**Your goal:**
Answer these questions about the dissertation account, one a line:
1. How many cans of Monster Energy were bought at breakfast?
2. For how many hours straight did the writer sleep after finishing the footnotes?
3. What mark did the second year dissertation get?

**Source excerpt:**
I finished that first draft at 8, went for breakfast in the college bar and got 6 cans of Monster Energy while I was at it. I then guzzled away at them as I leafed through the books and typed, typed, typed. By the afternoon, I was editing it into a second draft. I was almost overcome by the profound desire to go back to my room, climb under the covers and enjoy the bliss of the sleep I needed, but I’d just take several gulps of Monster and type on.

Around 3.30 a.m. during the second all-nighter, I felt a flush of confidence that I’d produced a passably complete dissertation. All I needed to do was the footnotes and bibliography. Do them and I’d maybe scrape 60. I got too confident and spent an hour talking to my best friend on the phone (she lives in America and it was evening there) while chain-smoking. I went back and found footnoting more annoying and time-consuming than I’d envisaged. I started to feel the time pressure like a horrible burn – it was nearly just hours until the deadline and the bloody footnoting was interminable. The whole business belonged in Dante’s vision of hell in the Inferno. Just after I had that thought, I had a hallucination in which one of the books I had lying about developed arms and legs and started doing handstands on the desk. Watching this, I had a feeling like I’d taken a wrong turn into a very, very bad part of town.

I downed some more Monster and hugged close to the fact that if I didn’t think about anything else but the footnotes, ignored the tiredness and carried on doing these footnotes as quickly as possible, I could print the document off, hand it in to my DoS and sleep soundly and happily. Somehow I did that, and slept for 19 hours straight.

It wasn't a great start to exam term – which was later full of its own stresses. I felt shellshocked and all over the place for the next few days. I now think of it as an amusing anecdote and as an example of something not to do, for myself and others, but there's no getting away from the fact that it was deeply unpleasant at the time.

Don’t do it. I learned my lesson for finals and worked through my degree more steadily – especially the dissertation.

However, at this point you will, dear reader, want to know what I got for that second year dissertation. I don’t know how: but I got 67.

**Available data:**

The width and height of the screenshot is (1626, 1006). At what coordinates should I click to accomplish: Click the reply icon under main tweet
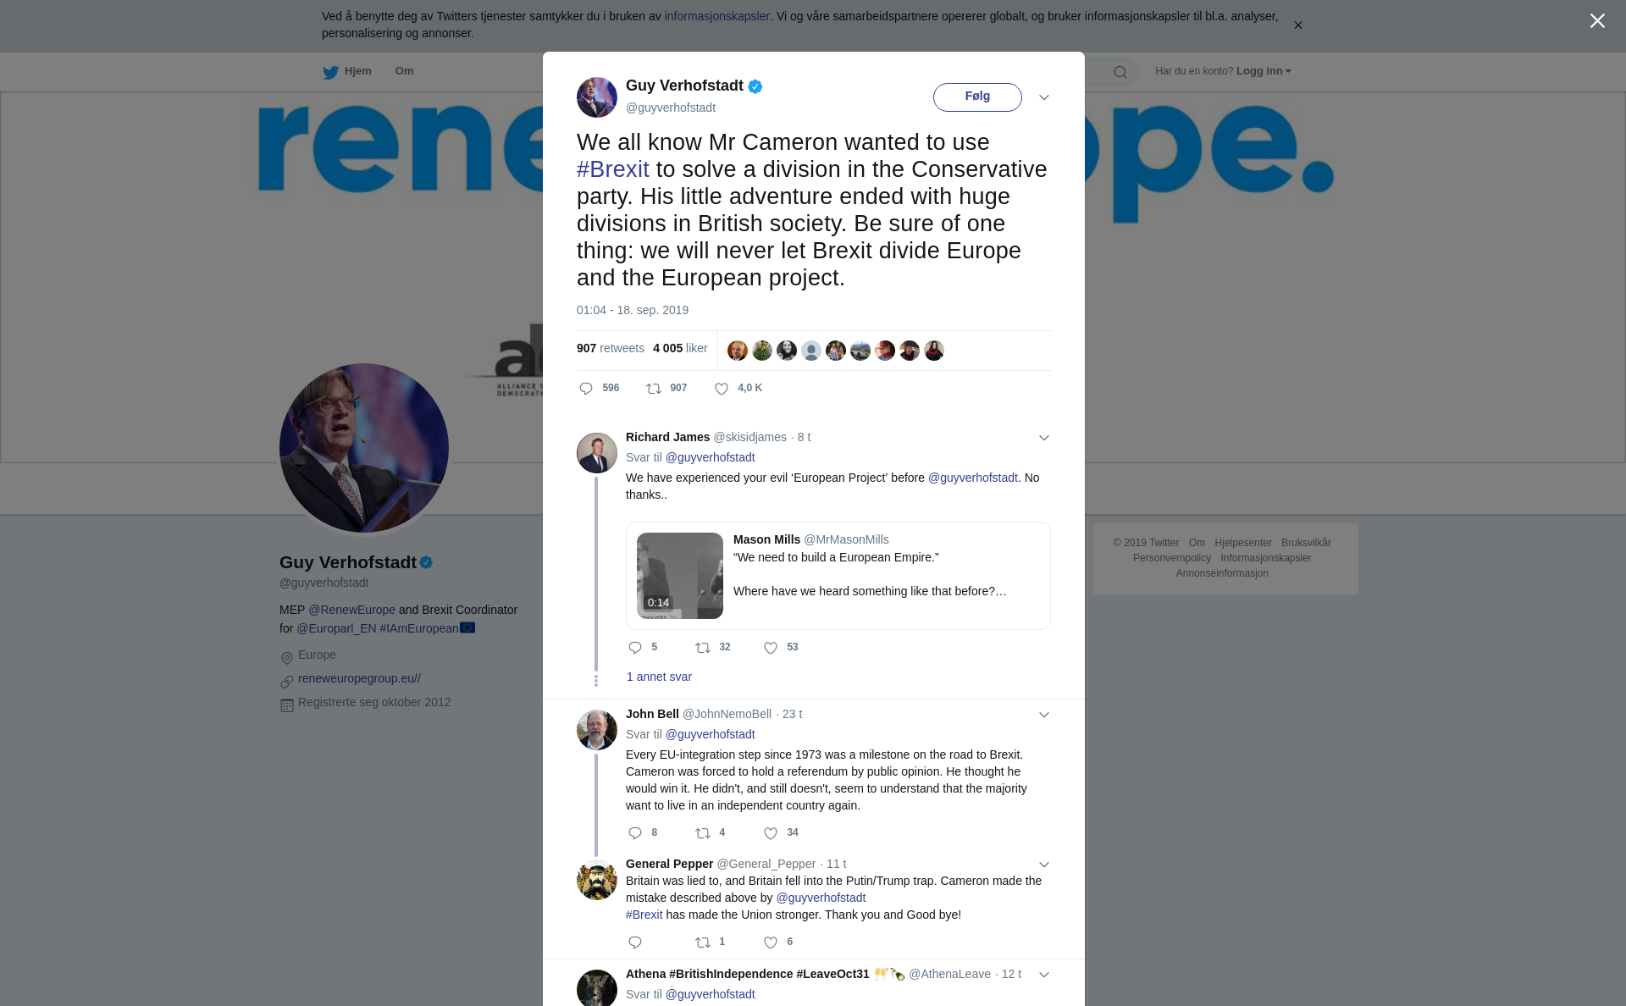click(x=586, y=389)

**Correct result:**
1. 6
2. 19
3. 67